> **DOCUMENT PASSAGE**:
******

As of 2024 there are just two versions still production; the HW35 and the HW35E. Weihrauch also changed the stock design in the current production versions by replacing the finger grooves of the forearm with checkering.

- Limited Edition Models
In 1977 Weihrauch produced the HW 35LS (Lochschaft or Thumb-hole stock) version, then in 1986 the HW 35 Safari, an HW 35 standard with a green-tinged stock. Perhaps the most sought after by collectors is one of a limited run of 1000 .22 (5.5 mm) Jubilee 55 Edition (HW 35KLS Karbine Laminate Stock) to celebrate 55 years of continuous production of the HW 35 in 2006. This model had a screw cut barrel with a sound moderator, a blue laminate stock, the action was engraved "Jubilee 55" in gold and came without open sights.

Weihrauch also produces the HW 35 STL (Stainless Steel Look) with a black synthetic stock and nickel-plated action from around 2004. Some gunsmiths and importers switch the actions from STL's with other HW 35 variants and market HW 35 STL's with Walnut stocks and traditionally blued actions with black synthetic stocks.

******

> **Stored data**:
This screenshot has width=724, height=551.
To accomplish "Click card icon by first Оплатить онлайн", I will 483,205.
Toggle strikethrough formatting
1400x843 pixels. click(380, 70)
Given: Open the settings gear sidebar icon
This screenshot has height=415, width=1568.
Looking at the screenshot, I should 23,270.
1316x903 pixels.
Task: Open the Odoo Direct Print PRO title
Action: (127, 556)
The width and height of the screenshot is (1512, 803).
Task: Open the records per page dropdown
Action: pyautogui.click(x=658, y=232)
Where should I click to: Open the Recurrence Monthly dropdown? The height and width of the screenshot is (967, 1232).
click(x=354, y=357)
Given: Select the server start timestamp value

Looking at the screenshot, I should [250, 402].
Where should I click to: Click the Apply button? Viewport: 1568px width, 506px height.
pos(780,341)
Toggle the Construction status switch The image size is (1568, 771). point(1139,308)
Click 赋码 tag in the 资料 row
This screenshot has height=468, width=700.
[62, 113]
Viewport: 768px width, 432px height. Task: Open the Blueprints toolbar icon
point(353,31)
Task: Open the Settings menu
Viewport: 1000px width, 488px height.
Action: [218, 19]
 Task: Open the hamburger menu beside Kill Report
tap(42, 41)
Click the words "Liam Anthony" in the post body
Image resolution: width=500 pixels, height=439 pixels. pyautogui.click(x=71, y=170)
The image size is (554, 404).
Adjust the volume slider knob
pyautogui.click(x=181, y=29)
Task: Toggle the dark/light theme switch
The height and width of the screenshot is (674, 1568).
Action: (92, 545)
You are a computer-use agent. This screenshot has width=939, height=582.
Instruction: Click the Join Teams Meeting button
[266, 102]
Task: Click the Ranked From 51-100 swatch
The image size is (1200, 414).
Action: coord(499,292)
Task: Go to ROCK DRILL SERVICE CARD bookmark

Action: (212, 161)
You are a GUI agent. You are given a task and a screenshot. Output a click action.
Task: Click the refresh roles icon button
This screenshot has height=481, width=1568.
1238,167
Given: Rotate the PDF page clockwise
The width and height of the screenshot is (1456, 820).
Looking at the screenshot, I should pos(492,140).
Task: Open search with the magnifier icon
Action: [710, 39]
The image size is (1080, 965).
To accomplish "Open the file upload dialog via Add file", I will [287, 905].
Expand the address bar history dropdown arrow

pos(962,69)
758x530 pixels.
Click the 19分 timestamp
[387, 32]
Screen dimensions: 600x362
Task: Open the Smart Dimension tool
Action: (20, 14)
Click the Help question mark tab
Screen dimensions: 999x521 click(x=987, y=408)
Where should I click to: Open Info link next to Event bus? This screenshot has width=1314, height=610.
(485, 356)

******

> **WORK ITEM A**:
Answer these questions about the HW 35 passage:
(i) In what year did Weihrauch produce the HW 35 Safari?
(ii) How large was the limited run of the Jubilee 55 Edition?
(iii) What does STL stand for in the name HW 35 STL?
> **WORK ITEM B**: How would you render this sentence from the HW 35 passage in Spanish? "Weihrauch also changed the stock design in the current production versions by replacing the finger grooves of the forearm with checkering."
> **WORK ITEM C**: What comes next in the HW 35 passage? Write a continuation beginning after its final sentence.

> **TASK ANSWER A**:
(i) 1986
(ii) 1000
(iii) Stainless Steel Look

> **TASK ANSWER B**: Weihrauch también cambió el diseño de la culata en las versiones de producción actuales, sustituyendo las ranuras para los dedos del guardamanos por un picado.

> **TASK ANSWER C**:
- HW 35 Edition 75
Introduced in 2026 to mark the rifle's 75th anniversary in a limited run of 600. The Edition 75 had an oiled walnut stock without cheekpiece, a round checkered pistol grip, a finger groove in the forestock, an anniversary sling, engraving and a gold-plated trigger. Weihrauch subsequently introduced an unlimited 1950s Retro Edition with the same general specification but not limited or numbered.

- The HW 35 Vixen
Between 1979 and 1981, Norman May of Bridlington produced a tuned version for the UK market. The rifle had a chromed mainspring, piston, guide tube, breech lock with 'VIXEN' engraved on the right of the barrel block and a gun bag with the Vixen badge. In 1979 an HW 35E Vixen cost £170 when a standard HW 35 cost £57 and the Vixen was not a commercial success.